Eleven months after he replaced a coach who led Golden State to 51 victories last season, Steve Kerr now says he had no expectations for his Warriors in a post-Mark Jackson era, except that they would be better.
He just didn’t expect this much better.
He didn’t expect 67-15 — a regular-season record surpassed by only five other teams in NBA history — better.
“I did think this team would be better,” Kerr said. “I didn’t know what that would mean in wins and losses because winning 51 games, as the team did last year, is not easy in this league and then there are so many variables, with health being at the top of the list. I didn’t really try to put a number on what we’d do.
“The win total exceeds all expectations. I was looking for improvement and that’s what has been very gratifying: What already was a really, really good team has gotten better and that’s the whole idea.”
No other 50-plus victory team in NBA history ever improved by 16 victories the next season, not until the Warriors did so in a season when Kerr set records for achievements reached by a rookie coach.
Now with a first-round series against New Orleans starting Saturday, a question still looms: Are the Warriors built as well for the playoffs as they were for a dominating regular season when they won 45 of those 67 games by double digits?
TNT analyst Charles Barkley considers them a “legitimate” contender but thinks they’re susceptible inside to bigger, stronger teams and questions a team so reliant on the outside shooting of Stephen Curry and Klay Thompson.
“I don’t think you can make enough jumpers to win four series,” he said, “and I’ve said that for 25 years.”
They made 883 three-pointers — third most in NBA history, but most accurate — this season, but these aren’t your granddaddy’s running-and-gunning Warriors: Yes, they play at the league’s fastest pace and lead the NBA in scoring, but they’re also statistically considered its most efficient defensive team.
“No one has played as open as they have, but there’s a misconception to them,” Wolves coach Flip Saunders said. “If you look at the teams that have won championships the last three, four years — San Antonio, all those teams — they’ve all been very good three-point shooting teams. Golden State, they score a lot and they’re known as the Splash Brothers and all that, but they’re one of the best defensive teams in the league. They’re not a one-trick pony.
“They can play both ends of the floor and, because of that, I think they’ll have an opportunity to have success.”
They are also the league’s best team at home, with a 39-2 record at Oracle Arena entering a postseason when home-court advantage sometimes makes all the difference.
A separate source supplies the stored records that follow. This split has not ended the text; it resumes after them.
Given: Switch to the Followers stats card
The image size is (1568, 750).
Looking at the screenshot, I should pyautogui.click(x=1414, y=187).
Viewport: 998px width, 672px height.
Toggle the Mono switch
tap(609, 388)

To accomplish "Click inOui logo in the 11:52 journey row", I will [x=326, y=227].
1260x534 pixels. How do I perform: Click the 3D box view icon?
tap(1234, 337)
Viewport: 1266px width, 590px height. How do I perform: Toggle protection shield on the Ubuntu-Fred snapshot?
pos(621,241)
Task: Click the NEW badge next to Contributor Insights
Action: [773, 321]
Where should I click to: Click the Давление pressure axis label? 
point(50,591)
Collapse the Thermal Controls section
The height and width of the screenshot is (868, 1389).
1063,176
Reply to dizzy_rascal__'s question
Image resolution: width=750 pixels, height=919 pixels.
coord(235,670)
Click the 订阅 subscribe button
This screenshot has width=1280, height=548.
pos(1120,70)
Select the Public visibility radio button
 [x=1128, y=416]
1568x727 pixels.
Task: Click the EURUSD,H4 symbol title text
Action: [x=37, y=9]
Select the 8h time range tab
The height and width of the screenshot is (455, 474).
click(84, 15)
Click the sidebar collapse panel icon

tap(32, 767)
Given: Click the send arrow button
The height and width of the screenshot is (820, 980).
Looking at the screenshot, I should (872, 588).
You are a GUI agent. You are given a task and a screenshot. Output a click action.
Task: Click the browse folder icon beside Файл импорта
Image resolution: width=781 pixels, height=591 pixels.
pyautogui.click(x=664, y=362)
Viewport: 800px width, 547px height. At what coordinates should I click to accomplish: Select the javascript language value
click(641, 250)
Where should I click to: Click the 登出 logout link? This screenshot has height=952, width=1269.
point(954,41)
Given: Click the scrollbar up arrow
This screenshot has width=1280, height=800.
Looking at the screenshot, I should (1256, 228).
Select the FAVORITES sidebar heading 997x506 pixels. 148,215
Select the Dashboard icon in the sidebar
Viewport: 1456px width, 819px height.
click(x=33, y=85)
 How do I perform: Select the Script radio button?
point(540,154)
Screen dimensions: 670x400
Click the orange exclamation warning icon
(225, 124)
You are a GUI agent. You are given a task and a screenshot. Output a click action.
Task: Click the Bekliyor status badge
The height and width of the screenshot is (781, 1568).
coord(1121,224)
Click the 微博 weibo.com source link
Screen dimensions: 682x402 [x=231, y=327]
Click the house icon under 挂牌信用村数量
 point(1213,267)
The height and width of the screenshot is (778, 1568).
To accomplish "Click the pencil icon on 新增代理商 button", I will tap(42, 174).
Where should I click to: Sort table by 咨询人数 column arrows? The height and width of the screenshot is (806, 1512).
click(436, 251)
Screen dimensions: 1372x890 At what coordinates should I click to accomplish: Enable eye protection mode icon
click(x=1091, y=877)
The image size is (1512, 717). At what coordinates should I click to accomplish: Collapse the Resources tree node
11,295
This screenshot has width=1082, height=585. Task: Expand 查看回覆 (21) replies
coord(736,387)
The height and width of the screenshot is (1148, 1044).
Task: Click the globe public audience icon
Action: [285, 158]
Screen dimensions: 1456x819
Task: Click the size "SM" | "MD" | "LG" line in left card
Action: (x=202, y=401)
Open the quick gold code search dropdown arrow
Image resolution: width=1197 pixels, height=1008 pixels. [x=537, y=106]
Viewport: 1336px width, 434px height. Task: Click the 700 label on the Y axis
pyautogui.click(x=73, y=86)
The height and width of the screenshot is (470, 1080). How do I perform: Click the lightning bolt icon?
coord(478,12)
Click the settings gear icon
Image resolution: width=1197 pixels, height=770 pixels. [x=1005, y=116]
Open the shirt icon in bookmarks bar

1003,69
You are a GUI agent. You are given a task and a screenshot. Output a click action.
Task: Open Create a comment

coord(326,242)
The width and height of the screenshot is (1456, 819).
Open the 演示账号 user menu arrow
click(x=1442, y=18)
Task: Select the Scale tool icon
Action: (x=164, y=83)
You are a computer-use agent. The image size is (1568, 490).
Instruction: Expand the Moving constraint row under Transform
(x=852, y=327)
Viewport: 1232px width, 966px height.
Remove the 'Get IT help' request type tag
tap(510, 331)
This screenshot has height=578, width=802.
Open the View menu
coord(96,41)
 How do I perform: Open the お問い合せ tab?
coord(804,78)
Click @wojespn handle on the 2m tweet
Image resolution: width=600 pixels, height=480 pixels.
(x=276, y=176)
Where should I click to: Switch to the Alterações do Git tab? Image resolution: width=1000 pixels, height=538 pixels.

“They don’t lose at home,” Saunders said. “That’s big.”
Kerr has them in this position because of several moves that took what Jackson built before he was fired and Kerr was hired last May.
A former NBA general manager, television-network analyst and player who won five championships with Chicago and San Antonio, Kerr accepted his first coaching job at age 48 and transformed an already successful team.
He did so first by insisting the team keep Thompson beside Curry in its Splash Brothers backcourt rather than include him in a trade with the Timberwolves for Kevin Love. Then he refined the Warriors’ offense.
He boosted young, underachieving Harrison Barnes’ play by making him a starter alongside Curry and Thompson. He moved former All-Star Andre Iguodala and his defense to a bench role on a team that’s deep with long, athletic defenders and anchored by underrated center Andrew Bogut, whom Kerr calls one of the league’s “most impactful players, it’s just not displayed in a traditional, statistical fashion.”
And maybe Kerr got a bit lucky when David Lee’s early-season injury created more playing time and a starter’s spot for Draymond Green, whose breakthrough season has made him a favorite for league Defensive Player of the Year.
Kerr hasn’t coached an NBA playoff game yet, just like he hadn’t coached a regular-season game when October arrived.
But he has played in a lot of them, 128 playoff games to be exact.
“Don’t forget my players have been in the playoffs the last couple years,” Kerr said of a team that reached the second round in 2013 after upsetting Denver in the first round before losing a first-round series in seven games to the Los Angeles Clippers last year. “We’re not the Spurs with 20 years of Tim Duncan going through the playoffs and all that, but we have our share of experience and a good combination of young legs to go with it. It’s a good mix.”